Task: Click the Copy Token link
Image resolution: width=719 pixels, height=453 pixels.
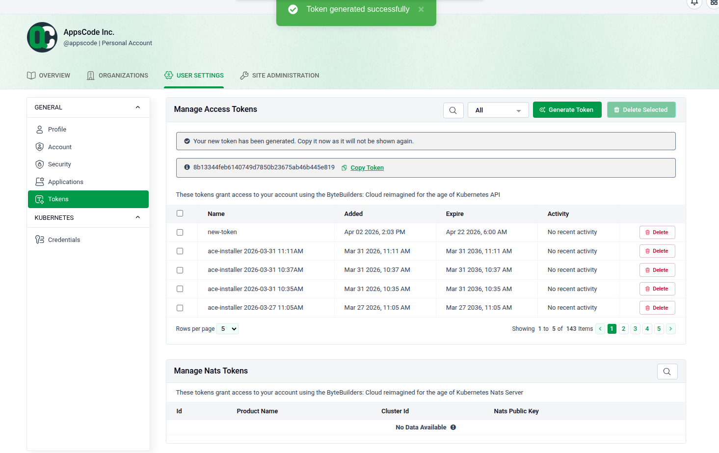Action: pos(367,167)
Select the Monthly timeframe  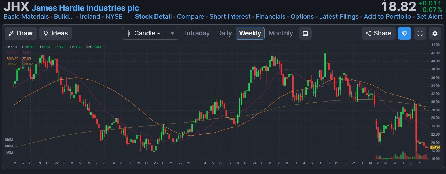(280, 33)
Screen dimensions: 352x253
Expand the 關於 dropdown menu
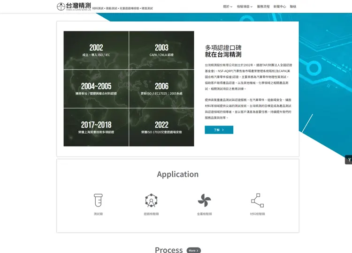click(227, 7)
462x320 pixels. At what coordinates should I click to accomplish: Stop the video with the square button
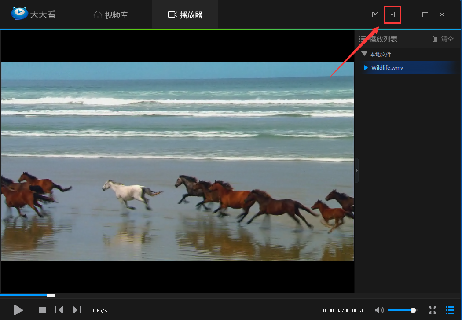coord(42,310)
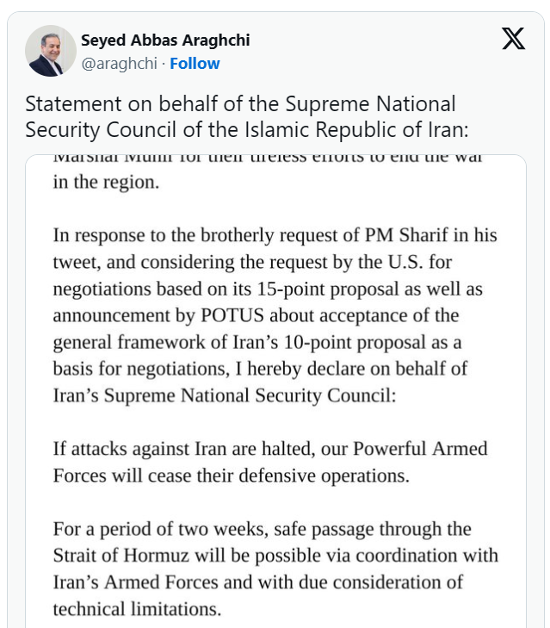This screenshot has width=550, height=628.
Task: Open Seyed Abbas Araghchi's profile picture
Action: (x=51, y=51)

---

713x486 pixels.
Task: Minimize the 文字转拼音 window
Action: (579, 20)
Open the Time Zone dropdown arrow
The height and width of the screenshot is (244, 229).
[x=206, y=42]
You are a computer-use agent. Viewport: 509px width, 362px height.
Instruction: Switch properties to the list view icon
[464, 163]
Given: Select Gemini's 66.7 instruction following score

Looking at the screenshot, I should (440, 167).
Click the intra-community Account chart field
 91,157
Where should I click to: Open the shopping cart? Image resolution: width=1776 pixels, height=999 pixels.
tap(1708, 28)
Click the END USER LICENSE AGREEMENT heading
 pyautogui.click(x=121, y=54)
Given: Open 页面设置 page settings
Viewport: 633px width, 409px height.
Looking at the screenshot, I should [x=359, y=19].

* * *

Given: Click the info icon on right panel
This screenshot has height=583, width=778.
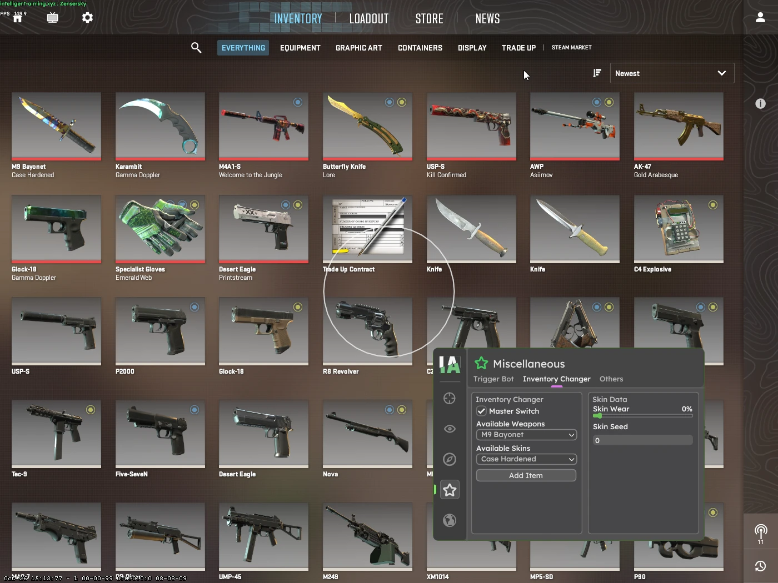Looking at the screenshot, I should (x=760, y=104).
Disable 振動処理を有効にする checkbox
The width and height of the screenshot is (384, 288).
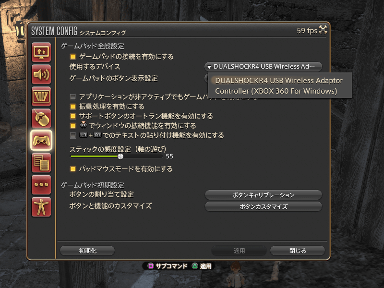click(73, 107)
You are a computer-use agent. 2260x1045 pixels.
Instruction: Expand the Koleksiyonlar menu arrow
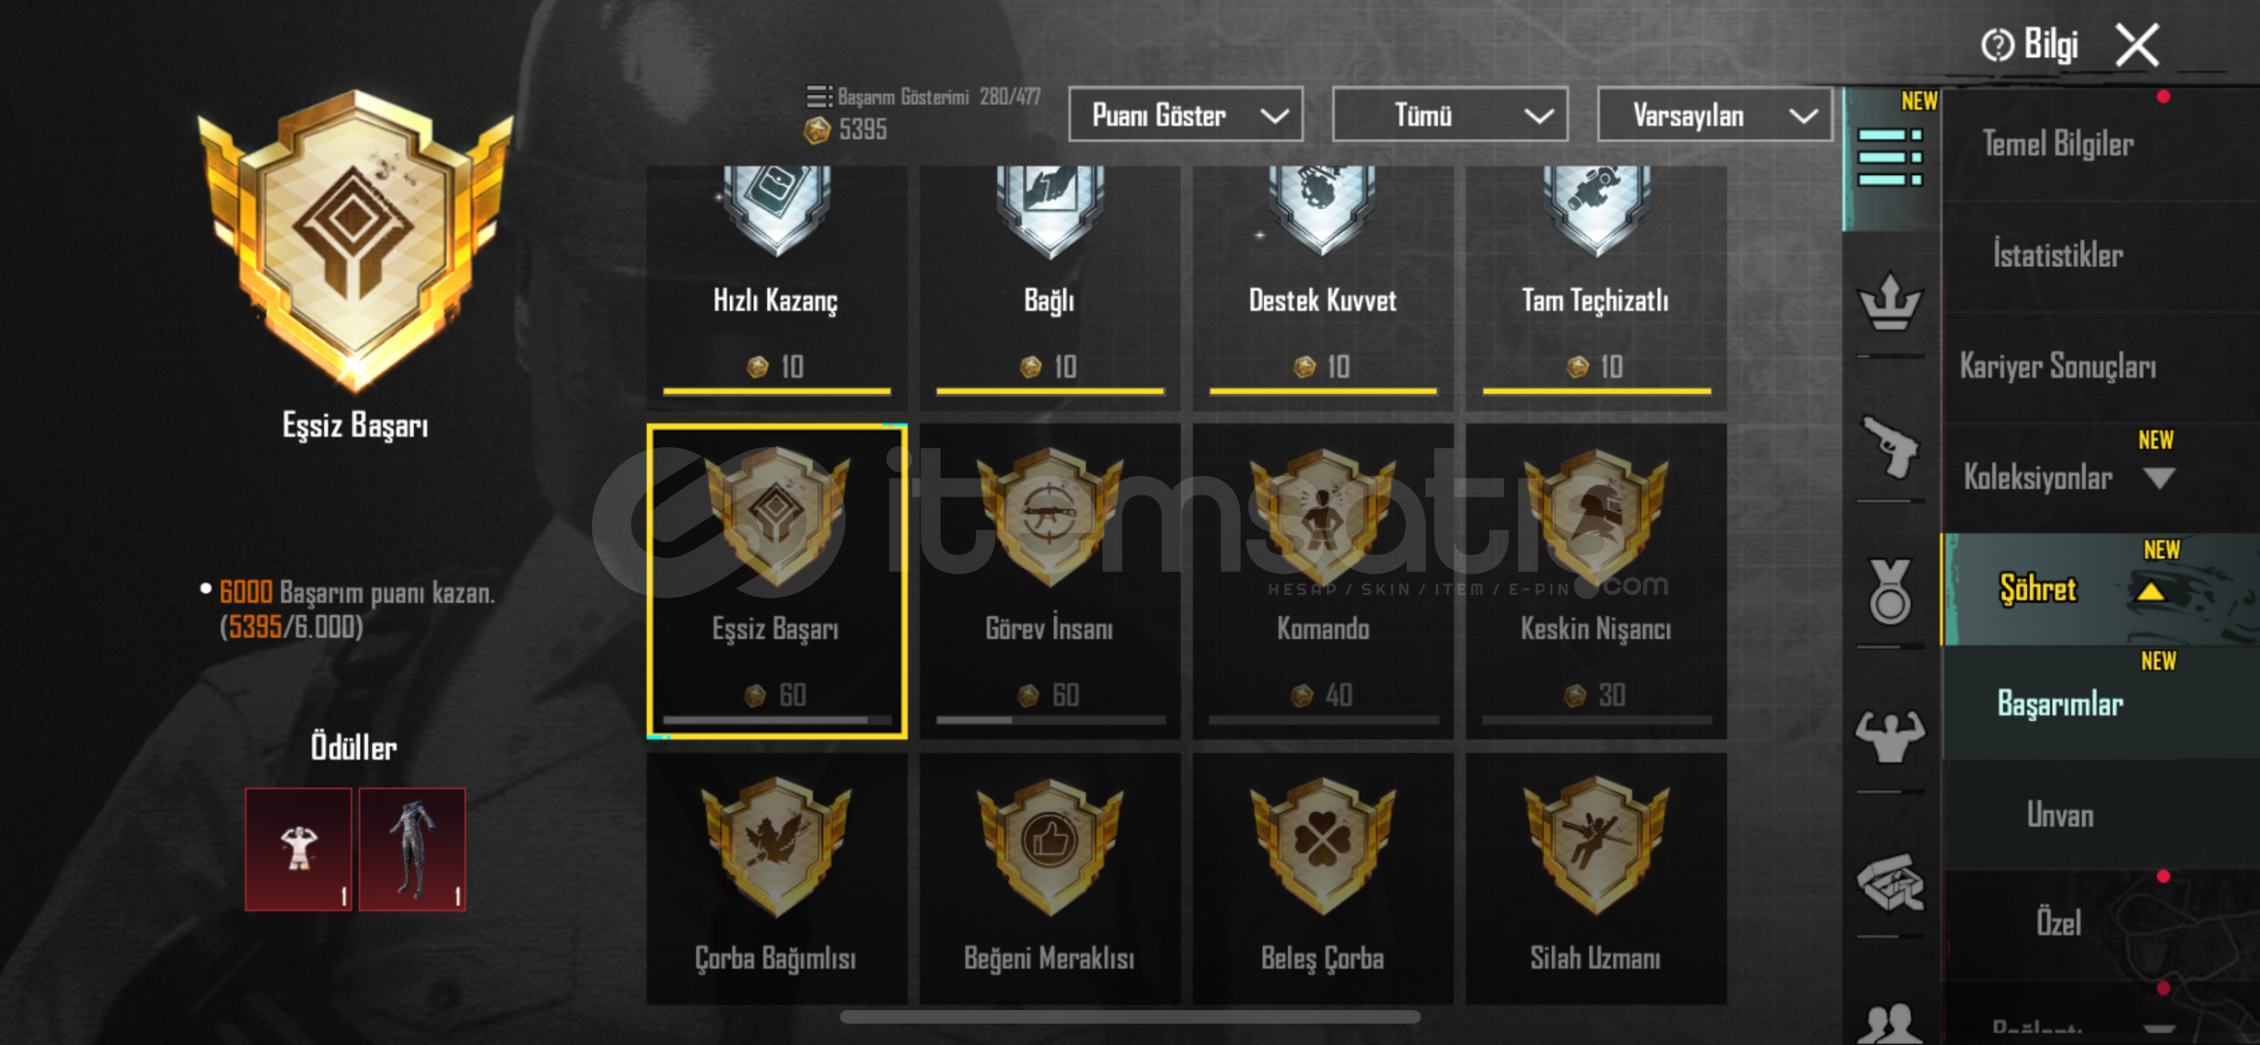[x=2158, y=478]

*Problem statement:* How many lines in the listing above have the word "computer" in them? Count them and give the number alone.

*Problem solution:* 2